▶ **Activities**
1. According to the prostate cancer staging text, what is the PSA range in stage 2A?
2. Pick up the prostate cancer staging text after its last sentence and keep writing.

▶ **Page text**
Stage 2: Prostate cancer involves more of the prostate and a lump is detectable in an exam.

This category is divided into two stages: stage 2A and stage 2B.

In stage 2A, features are like stage 1, with these changes:

  • PSA is at least 10, but less than 20.
  • Gleason score is 6 or 7 but can be lower if diagnosis was by needle biopsy for conditions other than cancer.
  • Cancer can be found in one half or less of the prostate lobe or more than one lobe.

Stage 2B cancer means that:

  • The prostate cancer is more extensive, extending to opposite sides of the prostate. It might be detectable with a digital rectal exam. In this instance, the PSA can be any level and the Gleason score can range from 2 to 10.
  • Alternatively, cancer remains undetectable in the digital rectal exam and imaging tests. PSA is 20 or more and the Gleason score is between 2 and 10.
  • Yet another way this can manifest is with a Gleason score of 8 or more, PSA at any level, but imaging and DRE do not pinpoint the cancer.

Stage 3: Prostate cancer extends to the outer layer of the prostate and may involve the seminal vesicles. These point to a locally advanced cancer that will grow and spread.

  • PSA can be any value and the Gleason score is between 2 and 10.

Stage 4: The cancer is at its most advanced and has spread via the blood, lymph nodes, and potentially other organs.

  • The cancer may have spread to the lymph nodes or bone.

Recurrent Prostate Cancer

Recurrent cancer is cancer that comes back after curative treatment. It might come back where it was initially diagnosed or elsewhere in the body. When this occurs, men may need to go through the same tests that they had when initially diagnosed.

▶ **Exercise data**
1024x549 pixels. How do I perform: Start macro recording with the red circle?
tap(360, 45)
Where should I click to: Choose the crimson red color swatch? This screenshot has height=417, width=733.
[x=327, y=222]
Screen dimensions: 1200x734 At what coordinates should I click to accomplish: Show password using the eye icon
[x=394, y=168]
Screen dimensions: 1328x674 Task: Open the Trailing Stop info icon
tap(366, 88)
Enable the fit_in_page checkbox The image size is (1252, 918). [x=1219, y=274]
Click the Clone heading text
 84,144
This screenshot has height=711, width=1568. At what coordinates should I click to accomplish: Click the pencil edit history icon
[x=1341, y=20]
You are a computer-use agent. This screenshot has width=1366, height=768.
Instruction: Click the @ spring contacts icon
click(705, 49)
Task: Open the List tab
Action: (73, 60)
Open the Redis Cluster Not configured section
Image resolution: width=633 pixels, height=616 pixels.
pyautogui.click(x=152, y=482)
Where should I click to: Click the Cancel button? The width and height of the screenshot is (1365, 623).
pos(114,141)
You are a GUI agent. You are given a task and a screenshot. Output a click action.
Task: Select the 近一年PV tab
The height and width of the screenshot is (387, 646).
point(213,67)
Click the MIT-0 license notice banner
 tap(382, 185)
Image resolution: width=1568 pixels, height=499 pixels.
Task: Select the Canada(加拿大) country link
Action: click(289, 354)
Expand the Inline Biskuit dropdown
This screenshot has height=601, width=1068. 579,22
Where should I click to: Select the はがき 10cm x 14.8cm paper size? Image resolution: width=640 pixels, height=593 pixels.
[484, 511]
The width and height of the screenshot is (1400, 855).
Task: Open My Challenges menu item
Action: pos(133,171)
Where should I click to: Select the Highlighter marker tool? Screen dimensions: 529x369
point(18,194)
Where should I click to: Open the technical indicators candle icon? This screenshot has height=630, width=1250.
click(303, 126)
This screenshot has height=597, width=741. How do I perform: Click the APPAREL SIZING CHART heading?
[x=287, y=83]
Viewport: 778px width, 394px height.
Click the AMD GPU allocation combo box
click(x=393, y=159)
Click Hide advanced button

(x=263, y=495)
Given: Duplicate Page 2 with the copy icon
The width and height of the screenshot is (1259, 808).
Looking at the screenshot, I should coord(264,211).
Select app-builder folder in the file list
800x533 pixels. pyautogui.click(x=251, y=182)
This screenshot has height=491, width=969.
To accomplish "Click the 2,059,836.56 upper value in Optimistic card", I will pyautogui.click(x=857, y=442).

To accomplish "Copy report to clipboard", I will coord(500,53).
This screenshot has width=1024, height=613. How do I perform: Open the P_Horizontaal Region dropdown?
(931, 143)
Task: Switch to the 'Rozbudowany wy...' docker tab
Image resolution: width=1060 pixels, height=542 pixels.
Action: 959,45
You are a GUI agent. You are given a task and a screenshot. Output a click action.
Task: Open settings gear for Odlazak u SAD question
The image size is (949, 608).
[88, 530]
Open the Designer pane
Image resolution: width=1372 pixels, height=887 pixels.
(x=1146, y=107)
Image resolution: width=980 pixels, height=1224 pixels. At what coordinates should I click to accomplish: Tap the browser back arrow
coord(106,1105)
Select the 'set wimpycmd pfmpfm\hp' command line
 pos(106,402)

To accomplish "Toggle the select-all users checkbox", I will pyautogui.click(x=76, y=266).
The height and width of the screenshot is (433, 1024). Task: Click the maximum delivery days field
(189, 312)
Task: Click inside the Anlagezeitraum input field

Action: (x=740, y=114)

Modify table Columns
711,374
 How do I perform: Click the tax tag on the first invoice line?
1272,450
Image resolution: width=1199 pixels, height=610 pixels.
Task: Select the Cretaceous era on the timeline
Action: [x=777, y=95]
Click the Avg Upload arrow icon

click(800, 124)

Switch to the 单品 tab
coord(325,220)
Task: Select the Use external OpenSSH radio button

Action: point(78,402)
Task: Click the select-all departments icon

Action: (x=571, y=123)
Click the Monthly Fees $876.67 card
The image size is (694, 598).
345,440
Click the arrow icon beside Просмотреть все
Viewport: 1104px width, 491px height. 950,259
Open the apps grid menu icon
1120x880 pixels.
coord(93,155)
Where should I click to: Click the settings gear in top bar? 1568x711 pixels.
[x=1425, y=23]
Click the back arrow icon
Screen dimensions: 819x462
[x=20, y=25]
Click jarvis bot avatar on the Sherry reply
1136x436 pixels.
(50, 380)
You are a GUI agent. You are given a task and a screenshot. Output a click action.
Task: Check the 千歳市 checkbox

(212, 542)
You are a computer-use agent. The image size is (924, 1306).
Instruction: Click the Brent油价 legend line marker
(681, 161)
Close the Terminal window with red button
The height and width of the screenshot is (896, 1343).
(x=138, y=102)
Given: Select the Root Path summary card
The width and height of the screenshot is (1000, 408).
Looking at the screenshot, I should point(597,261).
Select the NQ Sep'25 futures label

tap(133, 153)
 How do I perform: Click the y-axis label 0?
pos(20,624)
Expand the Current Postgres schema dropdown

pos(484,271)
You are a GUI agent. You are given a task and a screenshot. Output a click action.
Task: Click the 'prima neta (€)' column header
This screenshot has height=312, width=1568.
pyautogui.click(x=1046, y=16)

▶ **Responses by item number**
1. At least 10, but less than 20.

2.
TNM Staging: More Precise — and More Complicated

A more involved but precise staging method is endorsed by the American Joint Committee on Cancer. The precision of this system helps doctors select patients for research and treatment on the basis of the biology of the cancer.

TNM stages categorize

  • The size of the tumor;
  • The involvement of lymph nodes;
  • Metastasis and cancer grade.

The system is a bit complicated and is thoroughly described in public information provided by the American Cancer Society. (2)

Risk Assessment: Establishing Risk Groups

In recent years, doctors and physician groups have been classifying patients into three risk groups: high, intermediate, and low risk. Risk groups are based on considering the TNM stage, PSA, and Gleason score.

What Constitutes Low-Risk Prostate Cancer?

Low-risk prostate cancers grow very slowly. You will be low risk if your PSA is less than 10, you have a Gleason score no higher than 6, and a T stage between T1 and T2A. Low-risk patients have considered candidates for active surveillance, radical prostatectomy, or radiation.

What Are Intermediate- or Medium-Risk Cancers?

Medium-risk cancers probably won’t grow or spread for a few years, but curative therapy (prostatectomy or radiation) is recommended. In addition, they are usually treated with less than six months of a gonadotropin-releasing hormone medication (hormone therapy). Your doctor will put you in this category if you have a PSA between 10 and 20, a Gleason score of 7, and a T stage of T2B.

What Are High-Risk Cancers?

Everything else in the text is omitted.